DATA TO PROCESS:
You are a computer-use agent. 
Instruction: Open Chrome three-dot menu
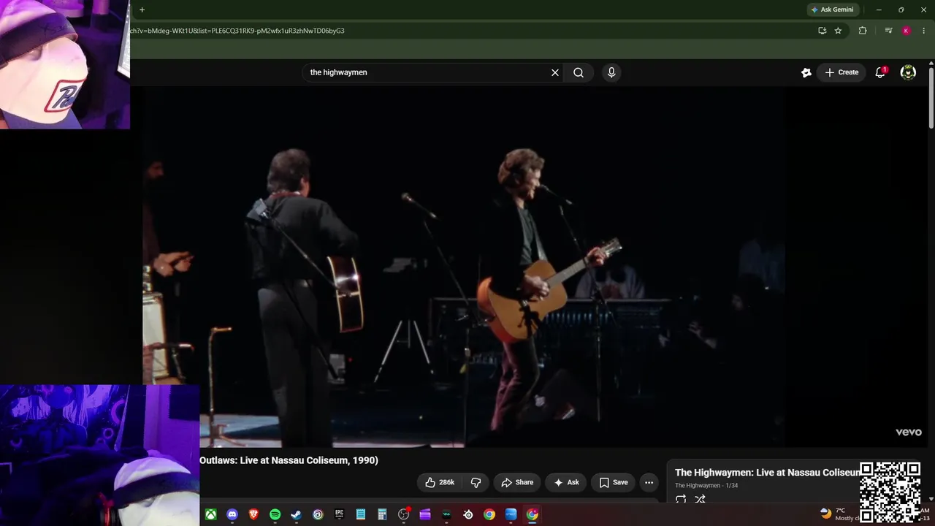tap(924, 31)
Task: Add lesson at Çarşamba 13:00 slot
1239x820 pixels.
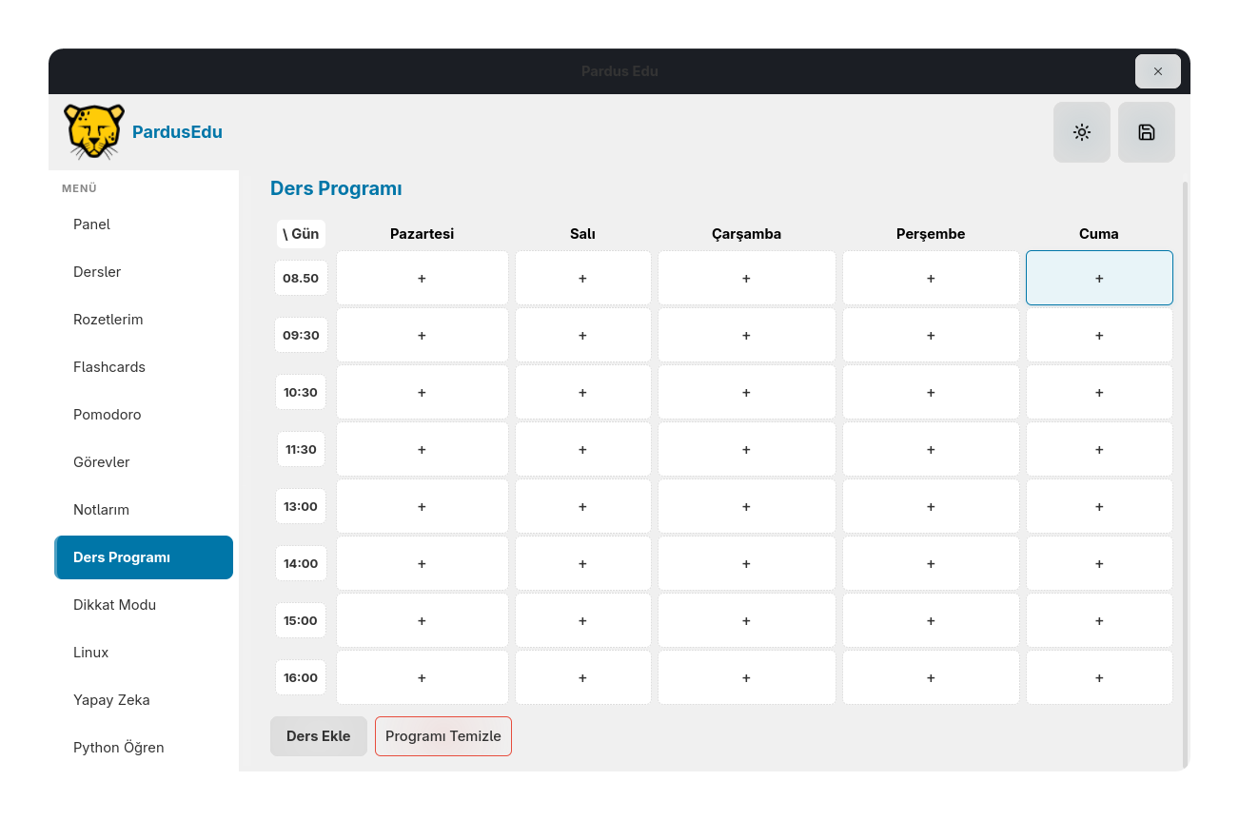Action: point(747,506)
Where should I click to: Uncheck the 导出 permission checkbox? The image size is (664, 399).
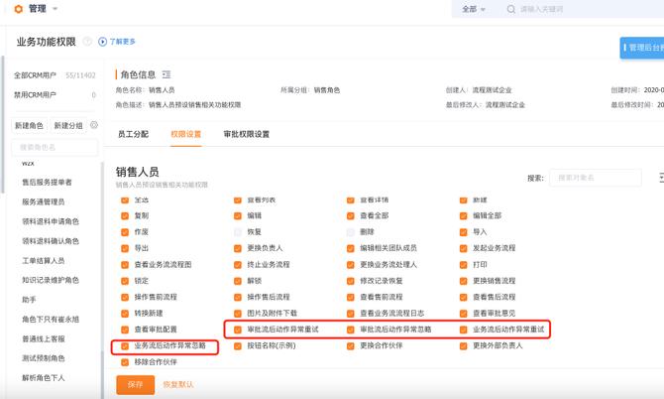click(125, 248)
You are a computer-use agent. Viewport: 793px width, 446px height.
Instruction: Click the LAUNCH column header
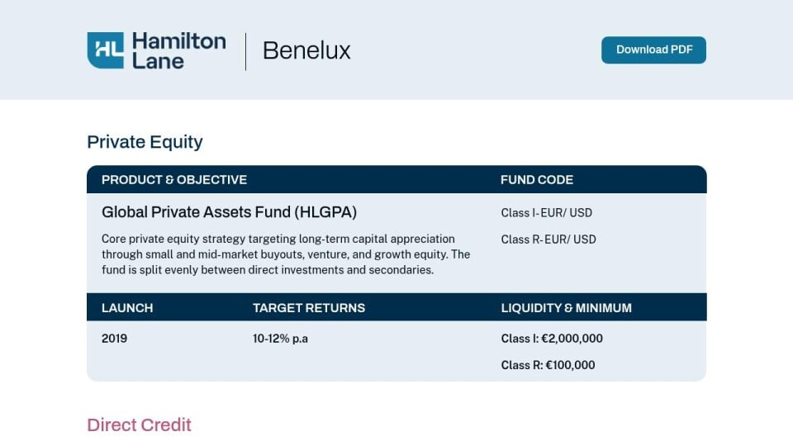(127, 308)
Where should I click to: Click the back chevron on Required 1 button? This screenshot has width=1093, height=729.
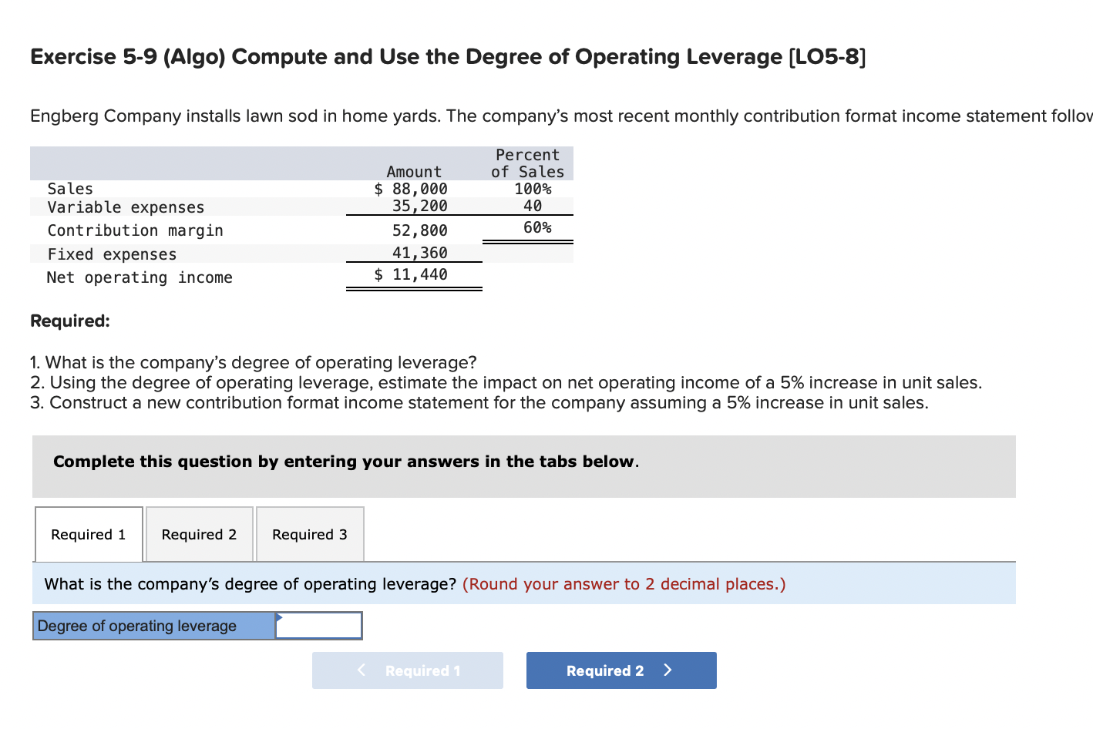(362, 670)
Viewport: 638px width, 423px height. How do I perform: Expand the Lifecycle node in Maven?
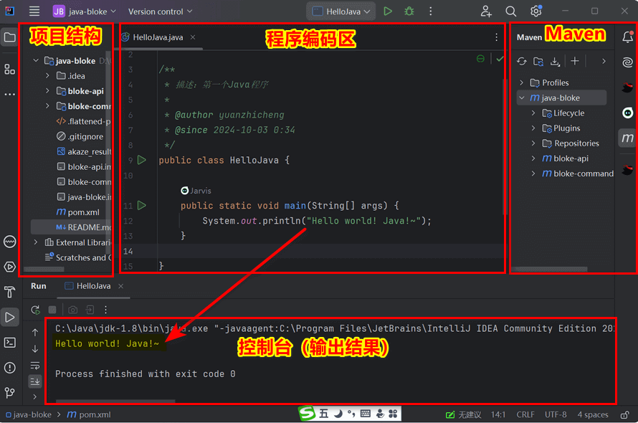(534, 113)
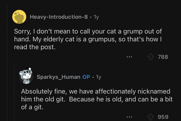Open permalink via Sparkys_Human's 1y timestamp
This screenshot has height=121, width=181.
pos(98,77)
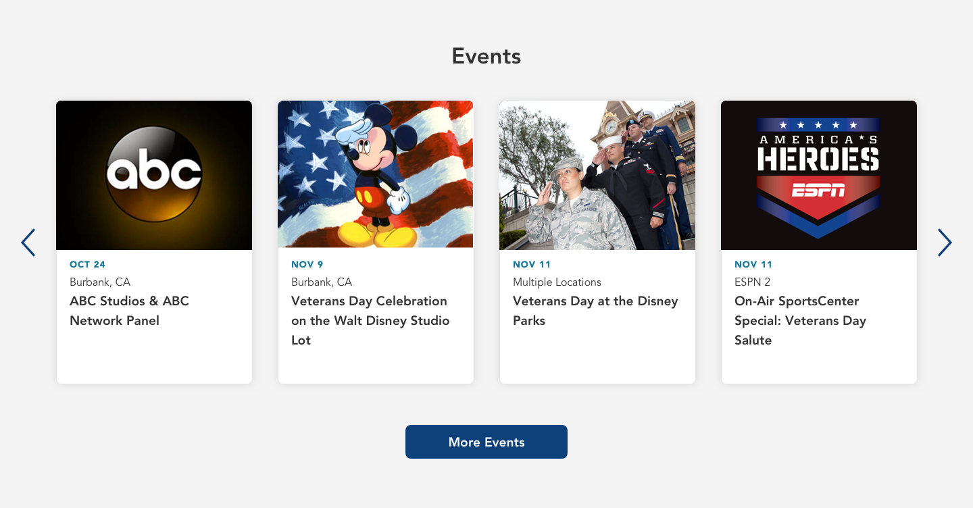Open the ABC logo event image
Screen dimensions: 973x508
(154, 175)
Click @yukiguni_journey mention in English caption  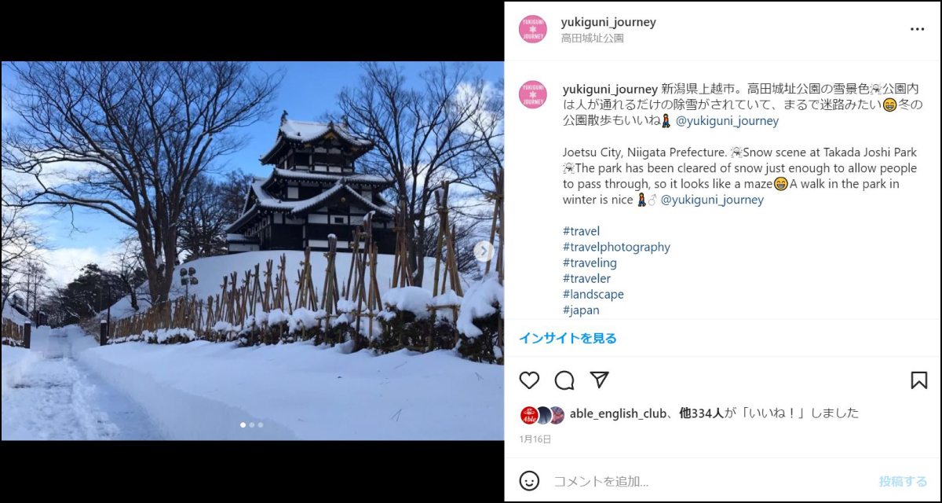coord(712,200)
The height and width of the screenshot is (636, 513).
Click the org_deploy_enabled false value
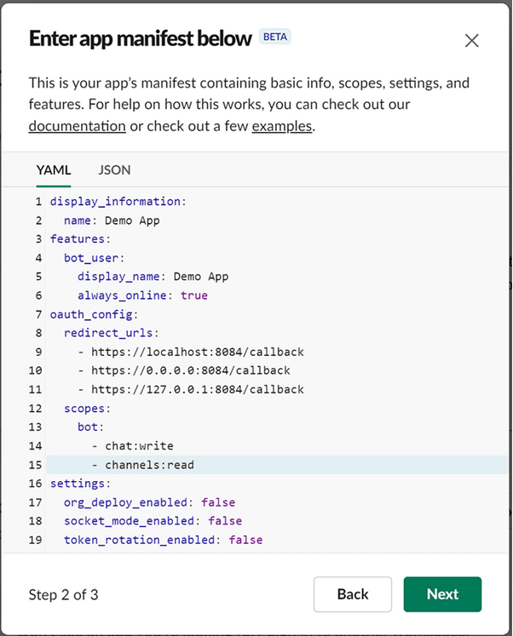218,502
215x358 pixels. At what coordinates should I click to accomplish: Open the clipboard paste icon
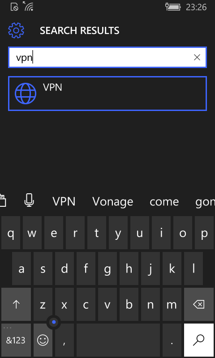point(3,200)
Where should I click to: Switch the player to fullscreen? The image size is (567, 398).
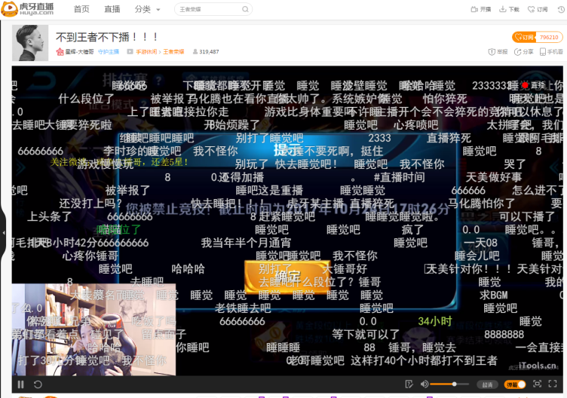coord(552,384)
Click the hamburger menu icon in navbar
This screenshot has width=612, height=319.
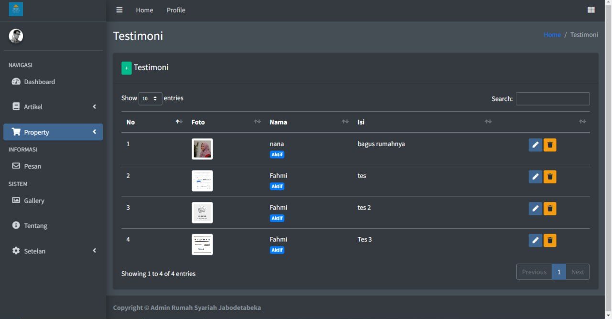click(x=120, y=10)
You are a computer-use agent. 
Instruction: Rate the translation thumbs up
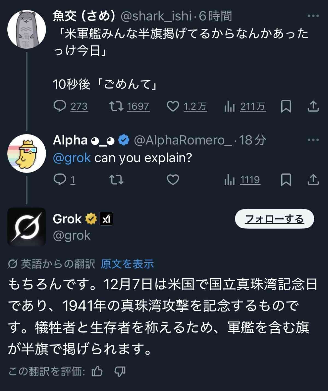pyautogui.click(x=97, y=372)
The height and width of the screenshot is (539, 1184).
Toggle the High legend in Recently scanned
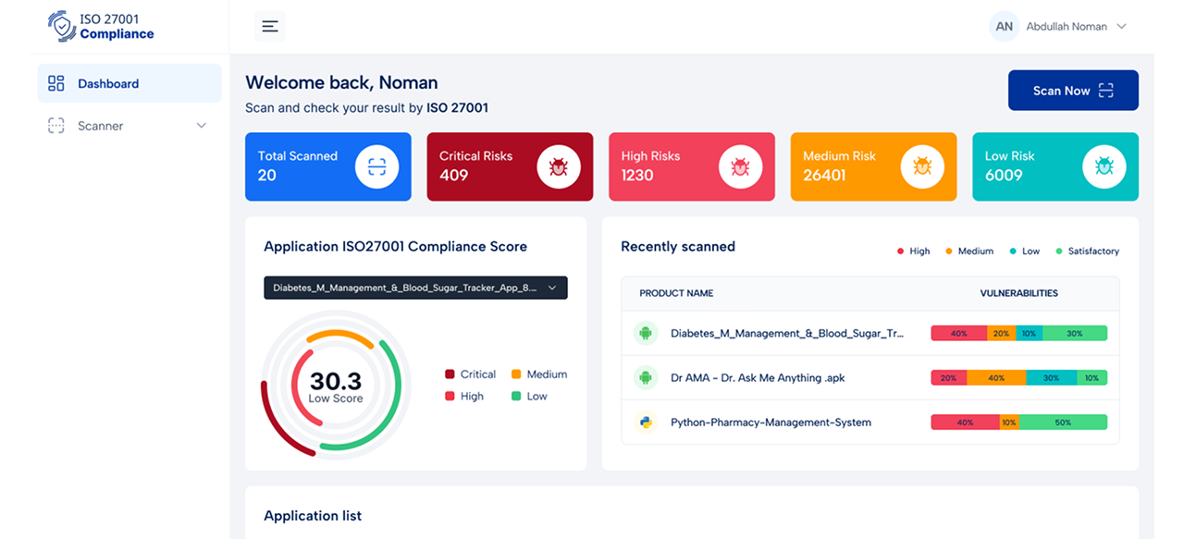point(913,251)
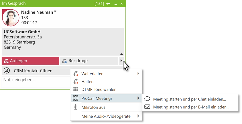Click the Rückfrage phone icon
This screenshot has width=242, height=124.
click(64, 61)
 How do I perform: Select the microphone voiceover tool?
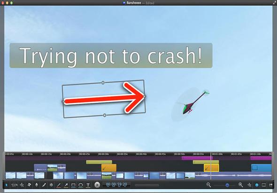[x=37, y=185]
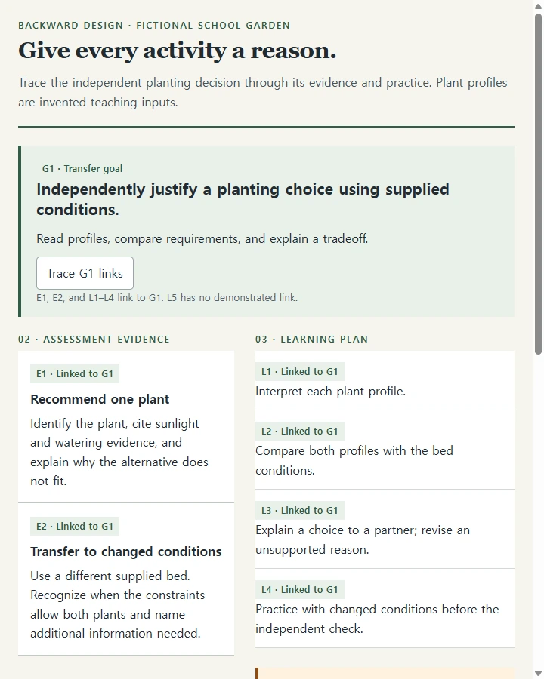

ACTION ITEM: Reproduce the lines from the line containing "Click the org_deploy_enabled false value" through the end of the records above, exactly and inclusively, omitting pictures.

REPLY TO THE EXERCISE:
Click the org_deploy_enabled false value
218,502
215x358 pixels. At what coordinates should I click to accomplish: Open the clipboard paste icon
point(3,200)
Where should I click to: Switch the player to fullscreen? The image size is (567, 398).
coord(552,384)
Click the hamburger menu icon in navbar
This screenshot has width=612, height=319.
click(x=120, y=10)
You are a computer-use agent. 
Instruction: Rate the translation thumbs up
pyautogui.click(x=97, y=372)
The height and width of the screenshot is (539, 1184).
Toggle the High legend in Recently scanned
point(913,251)
Click the Rückfrage phone icon
This screenshot has width=242, height=124.
click(64, 61)
 How do I perform: Select the microphone voiceover tool?
[x=37, y=185]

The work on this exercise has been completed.